Nevertheless, whatever choice the school decides on, I hope that they make one that is best for the students.


Kassandra Ortiz:

My decision to remain in distance learning for the rest of the year is because it is hard for me to wear a mask for too long because I have asthma, and I will most likely pass out. When I go hours wearing a mask I get light headed and shaky. I also can’t pull down my mask so I have to deal with it.

For distance learning, a con is that it is kind of hard to focus and learn because of distractions, like your phone or family members being loud. That is one thing I dislike about distance learning. 

If you go in person, a con is that you must be wearing a mask and you have to be in a COVID pod, which is awkward. A pro is that you learn more and are able to focus more because you cannot use your phone and your family members are not there, giving you a higher chance of passing with A’s. 

Still, distance learning is easier with only three classes, despite that sometimes it can be hard to keep up with all the work those classes give daily and it would’ve been way harder with six classes. 


Michelle Aguilar:

I would rather remain in distance learning. Well, if you think about it, going to school right now is a very high risk for us kids and the same goes for the adults. It’ll be a lot for us to have masks on the entire day too. 

First, we still have COVID spreading around, and even though we have a vaccine to help us you can never be too sure. A lot of parents, including mine, don’t want me going to school just to be safe and not put my family in danger. My family has had it once so we don’t want to take the chance of getting it again. 
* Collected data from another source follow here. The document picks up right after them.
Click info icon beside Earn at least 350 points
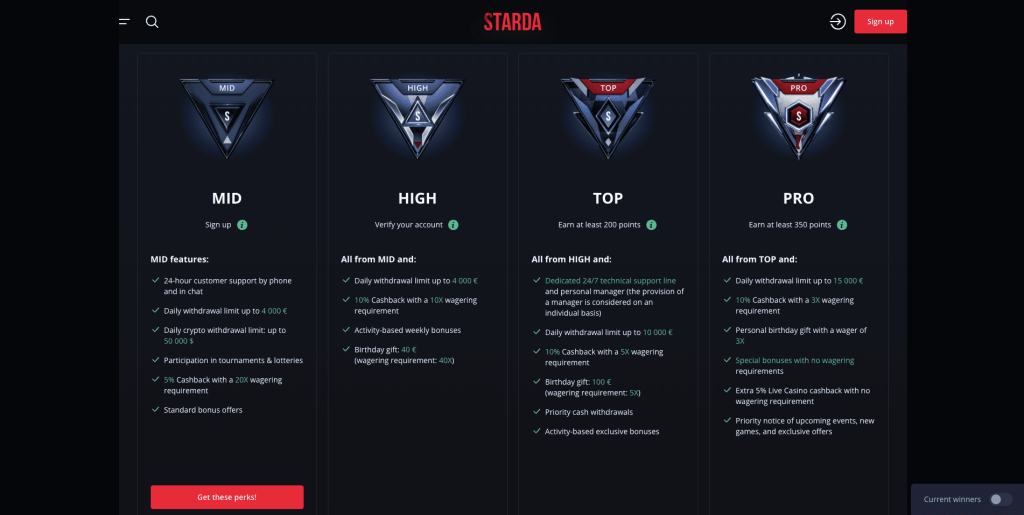The height and width of the screenshot is (515, 1024). (842, 225)
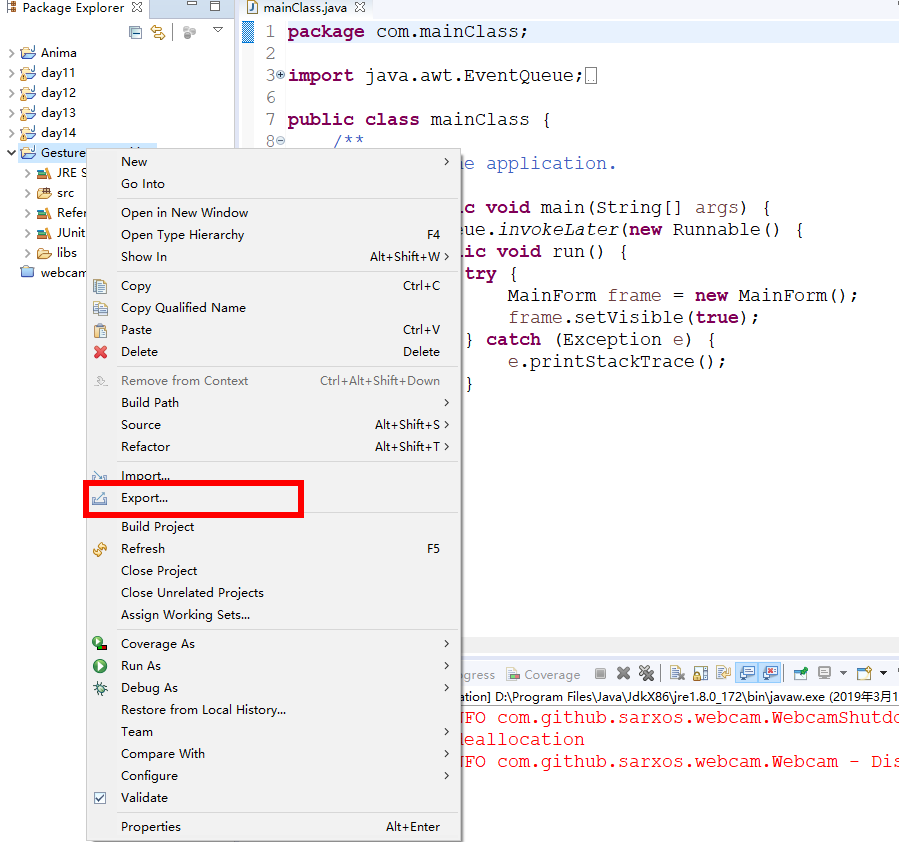The height and width of the screenshot is (842, 899).
Task: Remove the current launch with the X icon
Action: click(623, 672)
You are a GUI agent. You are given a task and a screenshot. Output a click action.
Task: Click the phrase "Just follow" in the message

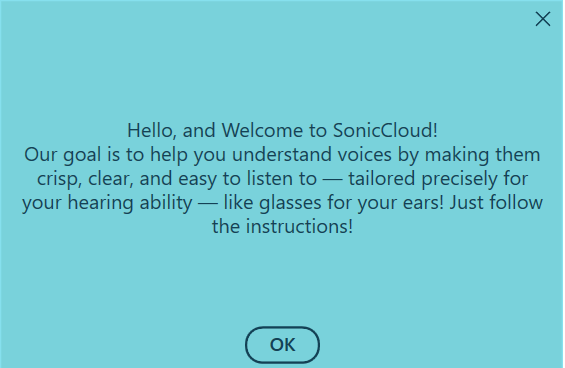(496, 202)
Second, my sleeping schedule isn’t the best right now. I feel like I just won’t be able to wake up, eat, and get ready to go to school. I’ve gotten used to doing online and I’ve been doing good so I really just don’t want to go back to school to start doing bad. Even if I were to wake up in the morning, I wouldn’t be in the brightest mood or have any energy. 

Lastly, I have to help my mom with my little brothers’ classes, so I can’t really go. I also wouldn’t feel comfortable leaving my brothers alone doing their classes. This online thing hasn’t been easy for both of my brothers so I want to be there to help them. This is why I can’t  go to school right now. It’s just a risk I don’t want to take.


Noe Landin:

My decision is to stay home and continue doing distance learning. I prefer distance learning because going to school doesn’t seem like fun. The COVID regulations ruin it. Being separated and not being able to communicate with your friends ruins the purpose of school. Why would someone go to school if they’re not even allowed to talk to friends or eat lunch with them? I see it as a big waste of time. 

It’s the same as online school except you are forced to sit where they seat you and are denied permission to communicate with people. Waking up early and getting dressed is not worth it if school will be the way it is right now. Besides that, I really don’t want to risk getting coronavirus because I have family members with babies and I have elders in my family. 

I prefer distance learning because I can just wake up and go to class. Being home means I do not have to worry about weather, my outfit, or hunger. My classes online have been good. I’ve passed all my classes and have learned from each class. I feel like I’m doing better online than I ever would have in actual school. My family also prefers if I stay home. 

At school, somebody may have COVID and just not know it yet. That’s a risk I’d rather not take for the safety of myself and my family.